One of three daughters, Katrina manages her family business which grows 6500ha of winter wheat, canola and lupins 350km north of Perth near Geraldton. She recently completed a Nuffield scholarship on empowering daughters in farm succession. Her research took her to the US, Canada, Netherlands, Germany and Denmark where she conducted more than 50 interviews with farmers’ daughters, agribusiness consultants, academics, and private and public-sector managers in the agricultural industry.
Katrina said her passion for the issue stemmed from her time, “as a daughter returning to the farm”, trawling through “website after website looking for something that would help me understand the opportunities of farm succession”.
She said frustratingly, she found most resources on succession were not tailored for daughters and were tailored more for sons and their partners taking over the farm.
“Daughters are often labelled as the ‘off-farm’ sibling, and even worse, some websites even go as far as making derogatory statements such as ‘the unhappy off-farm daughter’,” Katrina said in her scholarship report released last week.
“I knew I needed to find role models and that structural issues in the industry need to be addressed in order to encourage daughters to choose farming. I still feel very passionately when I see or hear something about succession that is gender biased. We are in 2020 and giving equal opportunity for women to farm is common sense.”
BUILDING CAPACITY
KATRINA said while initiatives for women were growing in popularity, none focused on building the capacity for farm daughters to become farmers. Despite demand for food rising, and agriculture technology advancing rapidly, she said many family farms would cease to exist in the coming decades “unless farm children, particularly daughters, become more engaged with farming”.
“Daughters are keen to gain farming skills and knowledge and they want to learn how to farm, but while daughters may study agriculture and go on to work in the industry, daughters are generally not returning to become farm successors,” she said.
Katrina said her research should provide support for parents wanting to give their daughters equal access to opportunity to farm as well as mentor their daughters about what pathway they might take before returning home.
“This includes ideas such as daughters needing to feel involved in the farm at a young age and having the same access to experiential learning activities as sons,” she said.
“Confidence is instilled from a young age from parents, and compared with sons, daughters have not typically been granted the confidence, or had the upbringing and socialisation to become successors.
“The daughters that had an equal upbringing in terms of experiential learning activities were strong-minded, fiscally independent and successful in being leaders in their community and on their farm today. These outcomes suggest that farm parents must be actively managing succession in their family from birth to adulthood, and must be versed on how to engage daughters.

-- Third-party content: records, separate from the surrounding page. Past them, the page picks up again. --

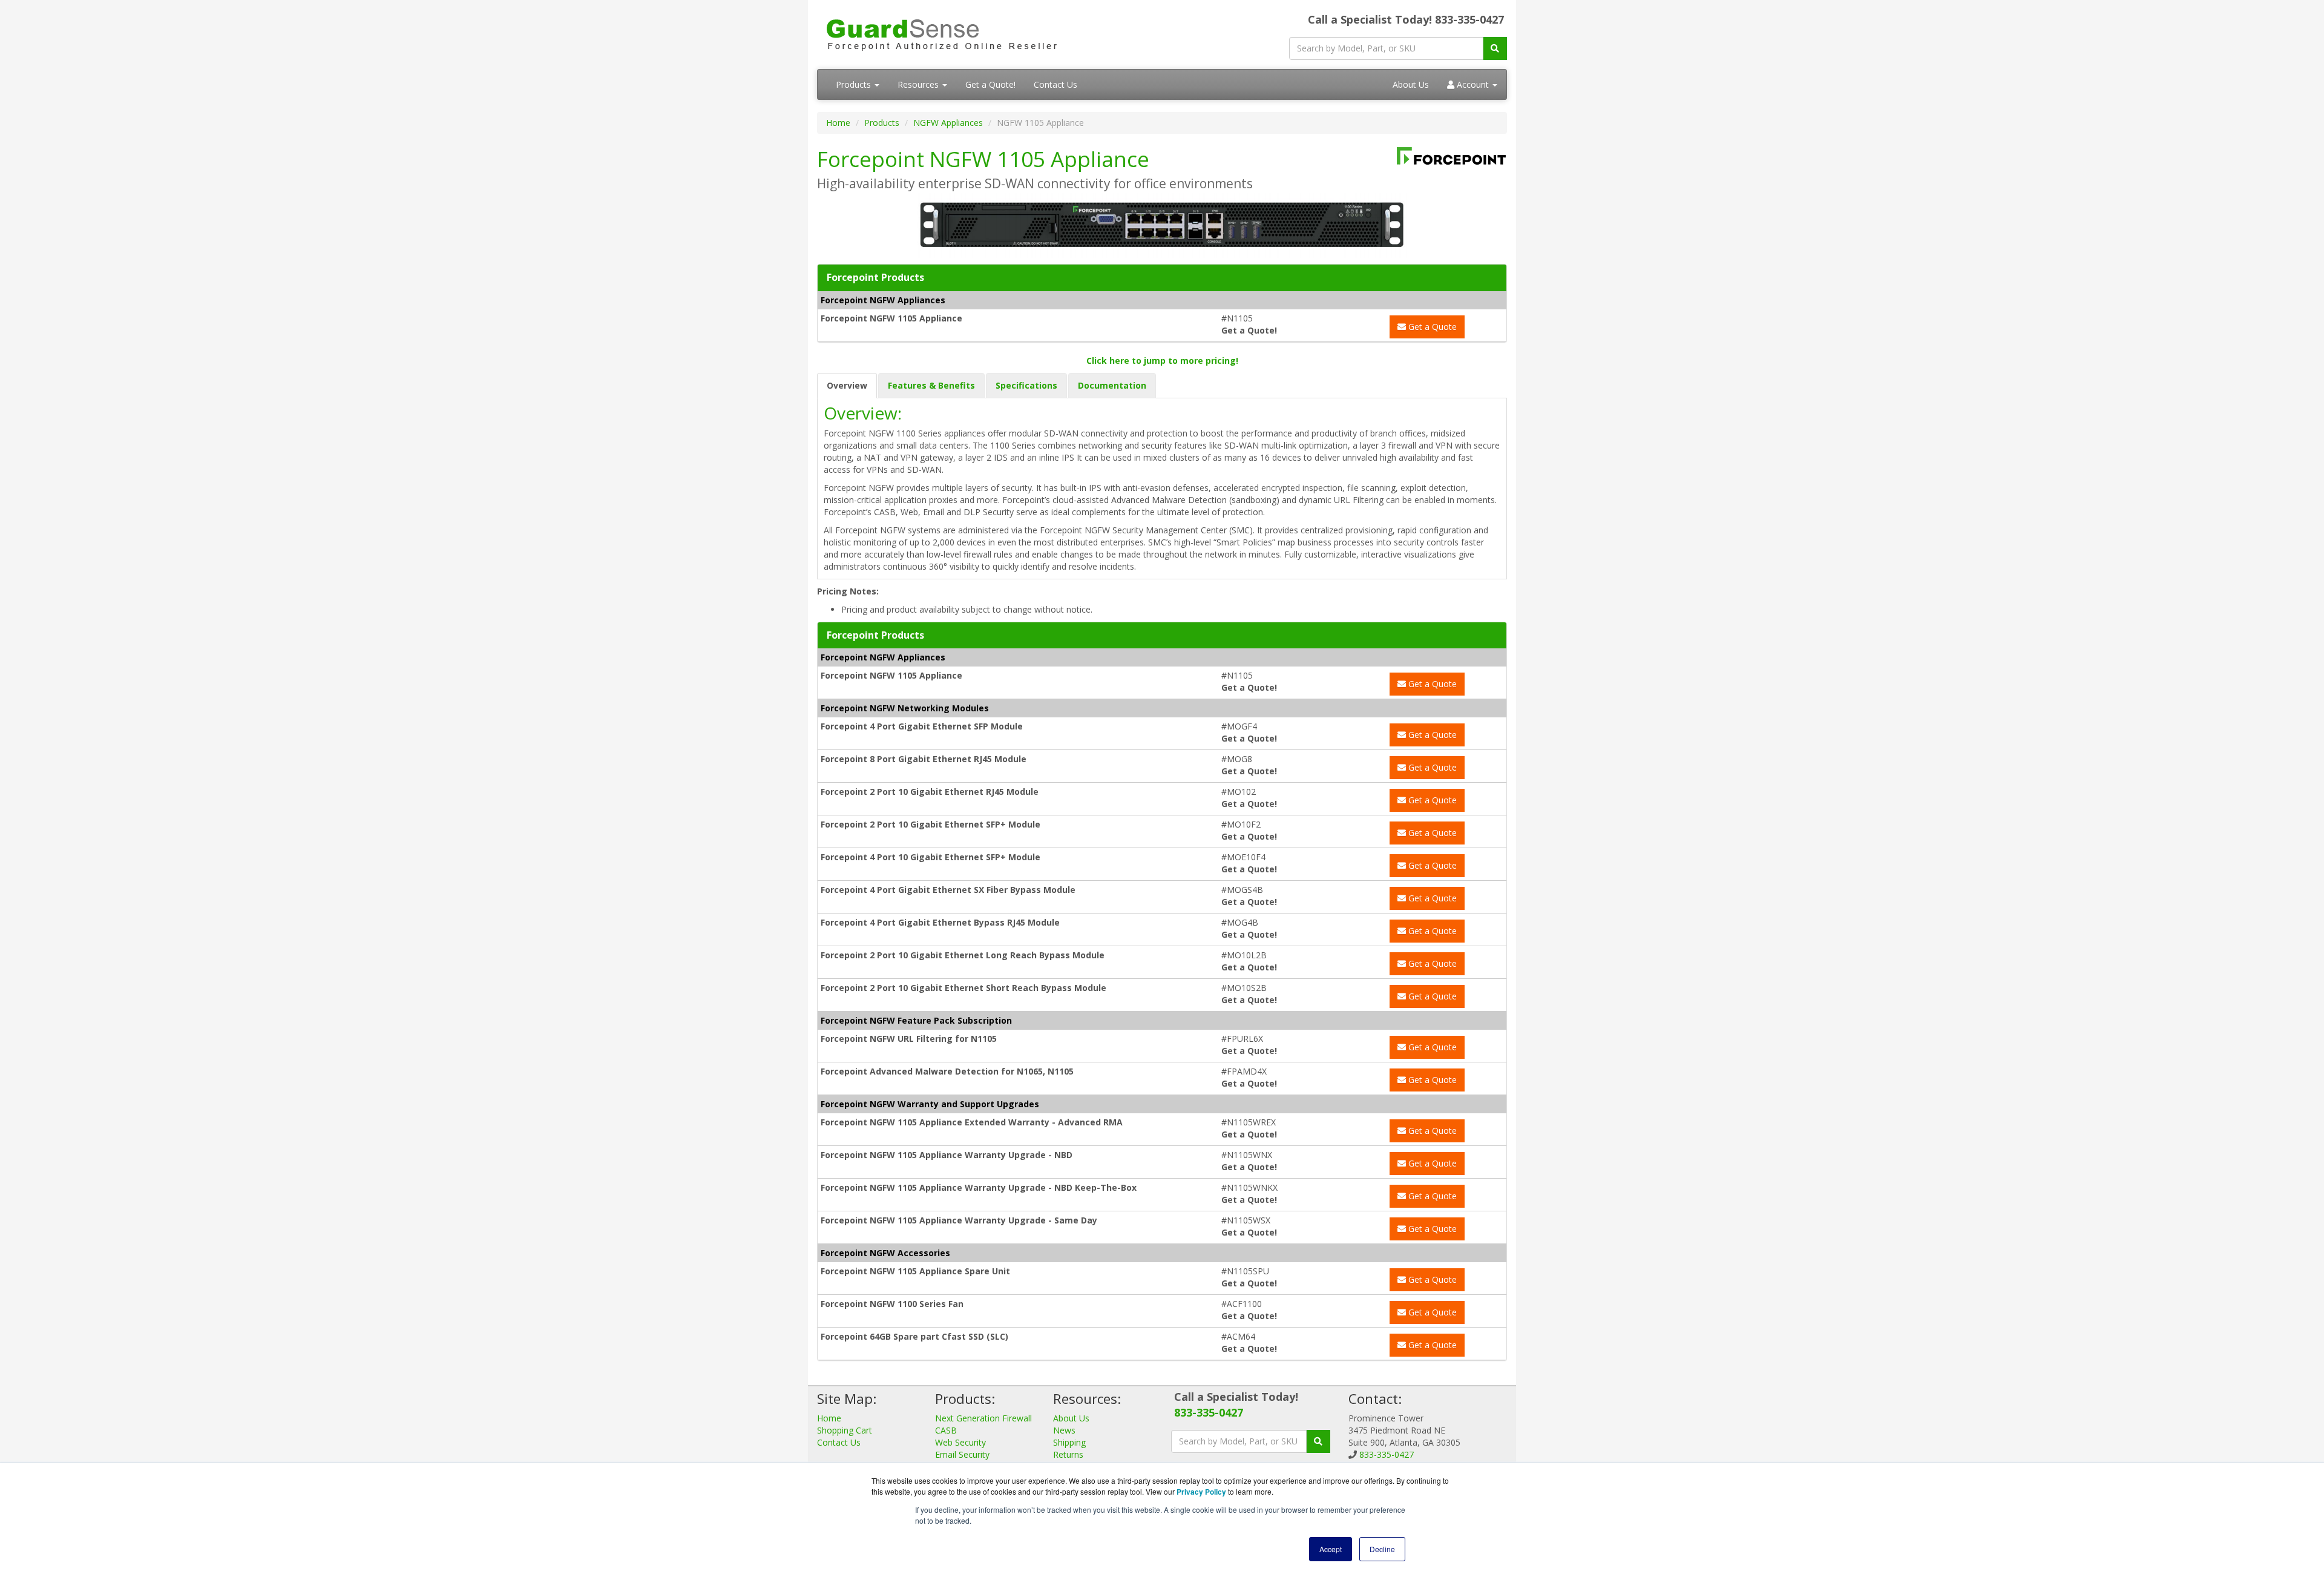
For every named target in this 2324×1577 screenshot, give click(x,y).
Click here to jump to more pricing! (1162, 360)
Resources (919, 84)
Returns (1068, 1454)
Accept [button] (1330, 1549)
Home (838, 122)
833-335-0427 (1208, 1412)
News (1064, 1430)
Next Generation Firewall (983, 1418)
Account (1472, 84)
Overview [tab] (847, 385)
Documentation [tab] (1112, 385)
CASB (946, 1430)
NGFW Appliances (948, 122)
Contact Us (1055, 84)
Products (854, 84)
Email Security (962, 1454)
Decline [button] (1382, 1549)
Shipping (1069, 1442)
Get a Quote (1431, 326)
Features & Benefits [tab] (931, 385)
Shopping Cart (844, 1430)
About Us (1411, 84)
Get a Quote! (990, 84)
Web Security (960, 1442)
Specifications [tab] (1026, 385)
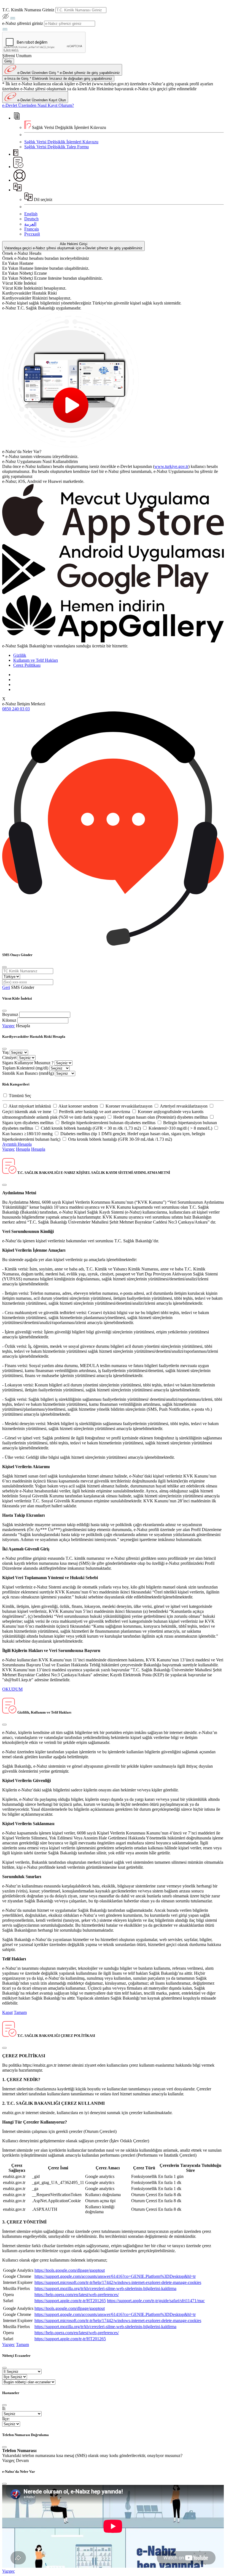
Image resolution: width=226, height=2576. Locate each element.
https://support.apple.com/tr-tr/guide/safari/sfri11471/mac (156, 2300)
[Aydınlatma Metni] (18, 166)
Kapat (7, 2012)
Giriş (8, 61)
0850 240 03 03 (16, 708)
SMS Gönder (22, 987)
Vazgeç (8, 1025)
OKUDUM (12, 1689)
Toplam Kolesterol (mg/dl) (25, 1068)
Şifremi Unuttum (16, 55)
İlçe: (6, 2418)
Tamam (20, 2012)
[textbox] (80, 10)
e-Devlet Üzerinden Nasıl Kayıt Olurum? (38, 105)
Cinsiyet (9, 1057)
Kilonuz (9, 1020)
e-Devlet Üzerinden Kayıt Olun (41, 100)
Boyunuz (10, 1014)
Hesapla (23, 1025)
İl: (4, 2408)
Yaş (5, 1052)
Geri (6, 987)
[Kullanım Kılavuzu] (15, 154)
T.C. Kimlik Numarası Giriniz (28, 9)
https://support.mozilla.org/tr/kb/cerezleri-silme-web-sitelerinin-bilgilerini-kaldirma (105, 2288)
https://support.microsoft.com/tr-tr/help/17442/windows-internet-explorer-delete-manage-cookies (117, 2282)
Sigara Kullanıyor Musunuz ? (27, 1062)
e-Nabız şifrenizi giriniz (22, 23)
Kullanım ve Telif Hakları (35, 660)
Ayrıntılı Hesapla (17, 1144)
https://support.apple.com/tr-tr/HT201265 (70, 2300)
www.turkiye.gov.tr (171, 466)
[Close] (4, 967)
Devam (22, 2460)
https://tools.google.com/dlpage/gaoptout (69, 2270)
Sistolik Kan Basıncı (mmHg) (28, 1073)
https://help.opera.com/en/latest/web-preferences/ (76, 2294)
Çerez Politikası (27, 665)
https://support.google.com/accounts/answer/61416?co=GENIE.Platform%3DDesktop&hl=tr (115, 2276)
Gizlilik (19, 655)
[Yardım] (19, 180)
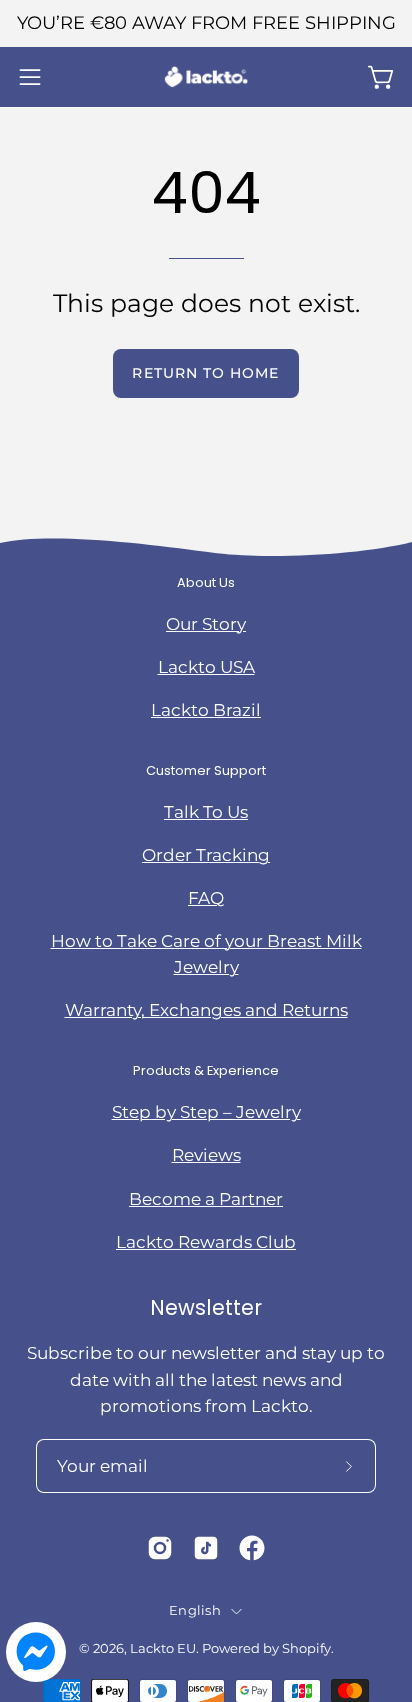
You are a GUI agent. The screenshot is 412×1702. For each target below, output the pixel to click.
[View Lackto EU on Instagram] (160, 1548)
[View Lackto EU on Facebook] (252, 1548)
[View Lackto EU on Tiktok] (206, 1548)
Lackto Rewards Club (206, 1242)
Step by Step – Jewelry (206, 1112)
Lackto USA (206, 667)
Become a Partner (206, 1199)
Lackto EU (163, 1648)
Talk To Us (206, 812)
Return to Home (205, 373)
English (195, 1610)
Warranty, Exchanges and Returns (206, 1010)
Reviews (206, 1155)
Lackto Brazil (206, 710)
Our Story (206, 624)
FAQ (206, 898)
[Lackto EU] (206, 77)
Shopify (306, 1648)
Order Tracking (206, 855)
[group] (206, 23)
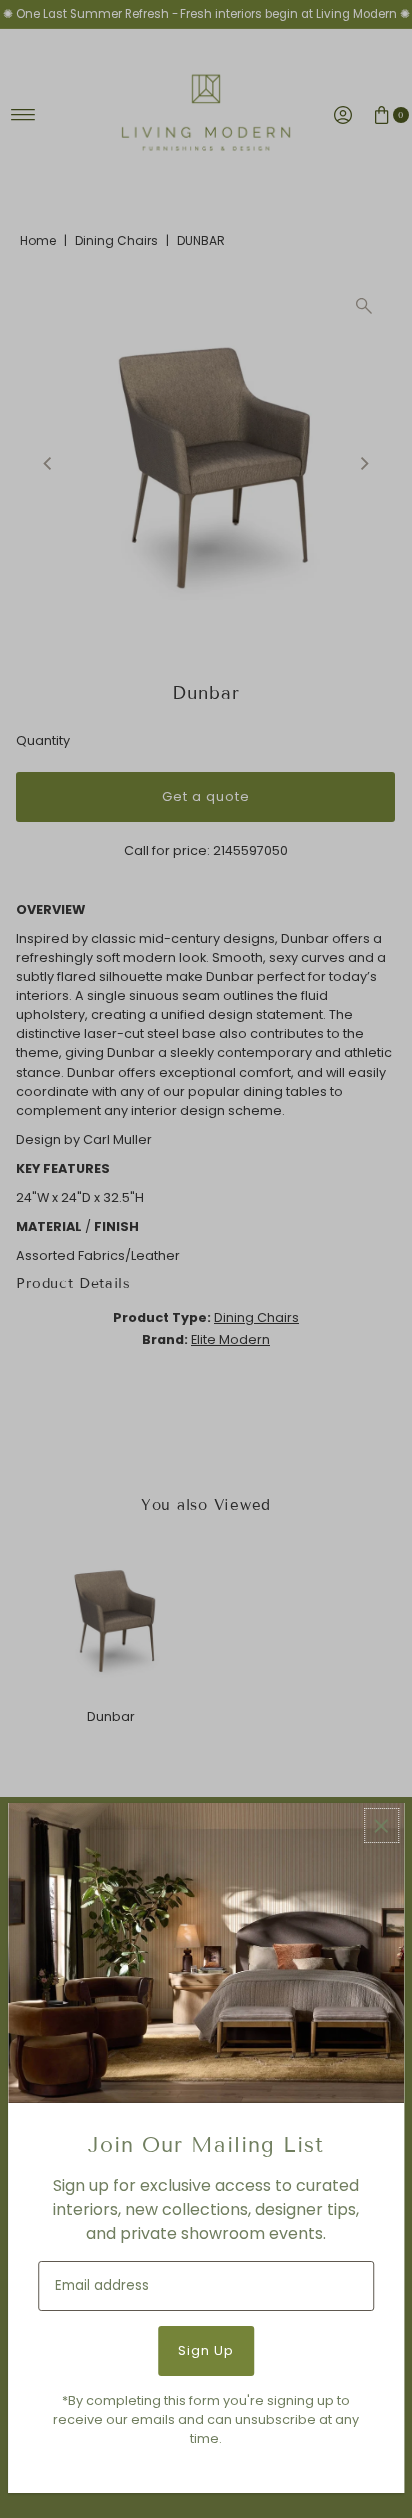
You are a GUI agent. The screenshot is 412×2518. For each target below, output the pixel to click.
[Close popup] (381, 1825)
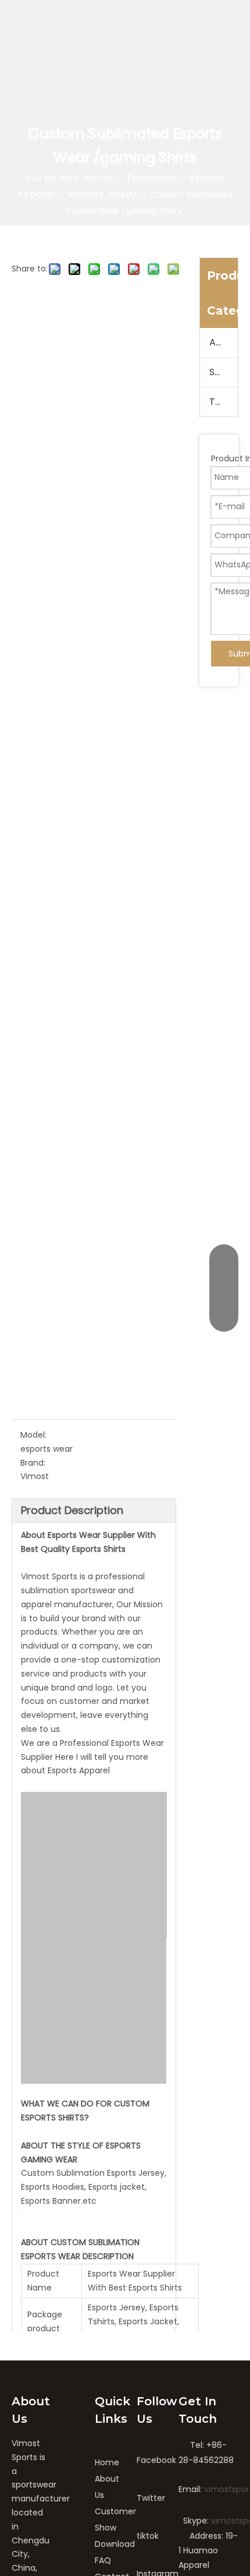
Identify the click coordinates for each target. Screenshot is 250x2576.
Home (107, 2462)
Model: (33, 1435)
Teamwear (223, 401)
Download (115, 2544)
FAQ (103, 2560)
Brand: (32, 1463)
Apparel (223, 342)
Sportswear (223, 372)
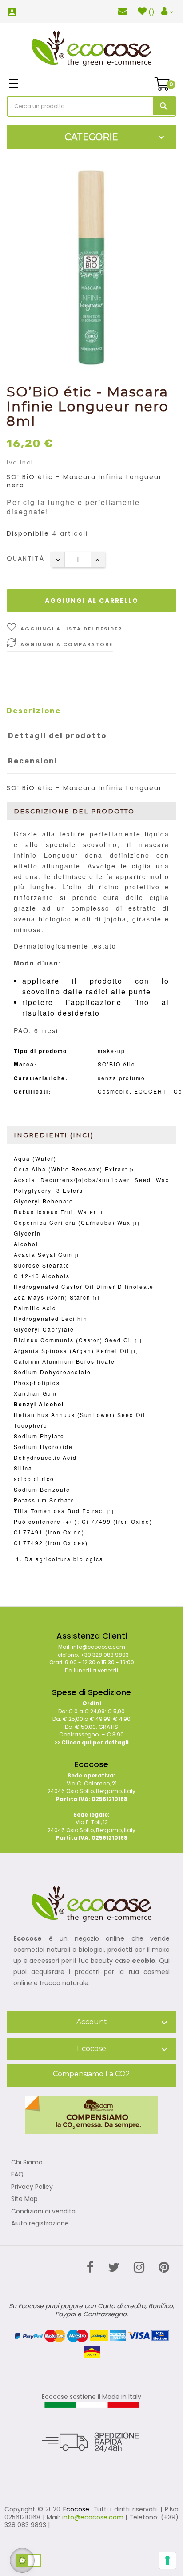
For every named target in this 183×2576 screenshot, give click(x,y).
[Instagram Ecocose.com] (139, 2267)
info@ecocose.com (92, 2517)
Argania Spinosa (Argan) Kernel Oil (71, 1350)
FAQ (17, 2175)
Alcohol (26, 1244)
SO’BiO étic (116, 1064)
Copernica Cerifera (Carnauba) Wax (72, 1222)
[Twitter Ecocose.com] (114, 2267)
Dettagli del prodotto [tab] (57, 735)
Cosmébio (114, 1091)
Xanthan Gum (35, 1393)
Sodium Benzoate (42, 1489)
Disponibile (28, 534)
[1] (133, 1169)
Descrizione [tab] (34, 711)
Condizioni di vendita (43, 2212)
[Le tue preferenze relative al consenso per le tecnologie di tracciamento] (167, 2560)
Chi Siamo (27, 2163)
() (151, 12)
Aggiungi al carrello (92, 600)
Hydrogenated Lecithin (51, 1318)
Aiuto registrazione (40, 2224)
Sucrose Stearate (42, 1265)
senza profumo (121, 1078)
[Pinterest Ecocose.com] (163, 2267)
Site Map (24, 2199)
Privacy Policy (32, 2187)
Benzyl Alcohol (39, 1404)
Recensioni (33, 761)
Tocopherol (32, 1425)
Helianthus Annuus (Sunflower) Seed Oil (79, 1414)
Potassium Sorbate (44, 1500)
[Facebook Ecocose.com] (90, 2267)
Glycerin (27, 1233)
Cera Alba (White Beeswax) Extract (70, 1169)
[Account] (167, 11)
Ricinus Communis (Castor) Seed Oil (73, 1340)
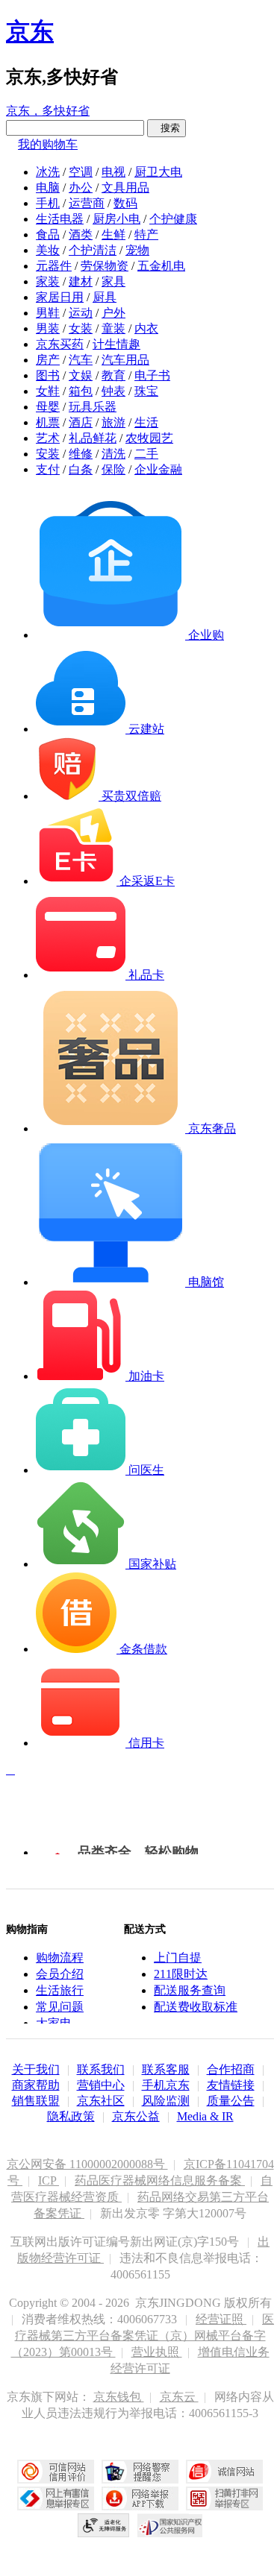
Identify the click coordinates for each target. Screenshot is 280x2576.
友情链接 (231, 2085)
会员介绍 (60, 1974)
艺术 (48, 438)
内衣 (146, 328)
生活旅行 (60, 1990)
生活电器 (60, 218)
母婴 (48, 406)
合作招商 (231, 2069)
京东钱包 (118, 2396)
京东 (30, 31)
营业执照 (156, 2352)
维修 (81, 453)
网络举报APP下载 (140, 2498)
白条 (81, 469)
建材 (81, 281)
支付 (48, 469)
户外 (113, 312)
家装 (48, 281)
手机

“Daughter successors are engaged with tangible opportunities such as sharing the reward and financial responsibility of the farm, purchasing shares in the business, being distributed dividends based on yield or improving performance or gaining a profit share by owning inputs, producing outputs.
“For parents, giving equal chance to both sons and daughters to learn the farm knowledge is critical.”
POLICY POWER
KATRINA also recommended that gender bias in farm success become a policy for various groups in Australia that were already focusing on empowering women in agriculture.
She said the National Rural Women’s Coalition should tackle the issue of women’s access to land and resources in their policy discussions with government and discuss how to tackle challenges “to allow more women to be handed down the family farm.
“While this study speaks to the widespread exclusion of farm daughters from family farm succession in the past and how patriarchy, gender role stereotypes and tradition are pushing daughters away from being socialised as farmers, it is clear that times are changing,” she said.
“It is recommended that farmers, succession planners, consultants and advisers foster an environment that is inclusive of both sons and daughters, avoid the typical ‘son and daughter-in-law taking over the farm’ scenarios in their language, and remove resources and materials which reinforce old patterns of patrilineal succession and gender role stereotypes.”
Katrina said from a succession perspective, daughters needed to be proactive with early planning and management of the succession process critically important; talk to other women about running a farm or find a mentor who would be able to share their journey and make a final decision with gut instinct.
She said they should also “call out sexism and unconscious bias”. “The more women raising awareness about the issue the easier it will be for the next generation,” Katrina said.